Coop Bank’s net profit for the year 2020 dropped 24.4 per cent to Kes.10.8 billion weighed down by a 219.5 per cent rise in bad loan provisions and an uptick in operating expenses.
In what could perhaps serve as an indicator of how the coronavirus pandemic has battered borrowers’ ability to service credit, Coop Bank loan loss provision has surged 219.5 percent to Kes.8.1 billion, the lender’s statement shows. In the period under review, Coop Bank’s non-performing loans increased by 87 per cent to close at Kes.59.1 billion.
Coop Bank, Kenya’s fourth largest lender by assets ($5.1 billion), expects a turnaround on non-performing loans as trade and manufacturing sectors recover from the effects on the pandemic.

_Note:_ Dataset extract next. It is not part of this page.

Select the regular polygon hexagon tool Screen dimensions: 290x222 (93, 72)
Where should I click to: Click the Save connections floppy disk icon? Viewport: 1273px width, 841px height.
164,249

The National Treasury projects that the economy will grow by 6.4 per cent in 2021 from an estimated 0.6 per cent last year.
In the latest financial year, the lender’s operating expenses surged 23.9 per cent to Kes.31.3 billion due to 8.5 per cent increase in staff costs and a 44.8 per cent jump in other operating expenses.
Coop Bank’s loan book registered 7.5 per cent uptick to Kes.286.6 billion subdued by slow economic activity across the industry in Kenya as Covid-19 continues to hurt businesses and individuals alike for the last one year.
In January, the lender secured $75 million long-term financing from the International Finance Corporation for onward lending to the micro, small and medium-sized enterprises undertaking climate-smart investments, agriculture, and renewable energy businesses in Kenya.
The bank, however, saw interest income post 11.9 per cent growth riding on a 30.5 per cent rise in income from government securities as increased liquidity due to slowed lending saw many financial institutions bet bug on government paper.
Shareholders will look forward to Kes.1 dividend per share turning into a dividend yield of 7.8 per cent on account of the current price of Kes.12 apiece.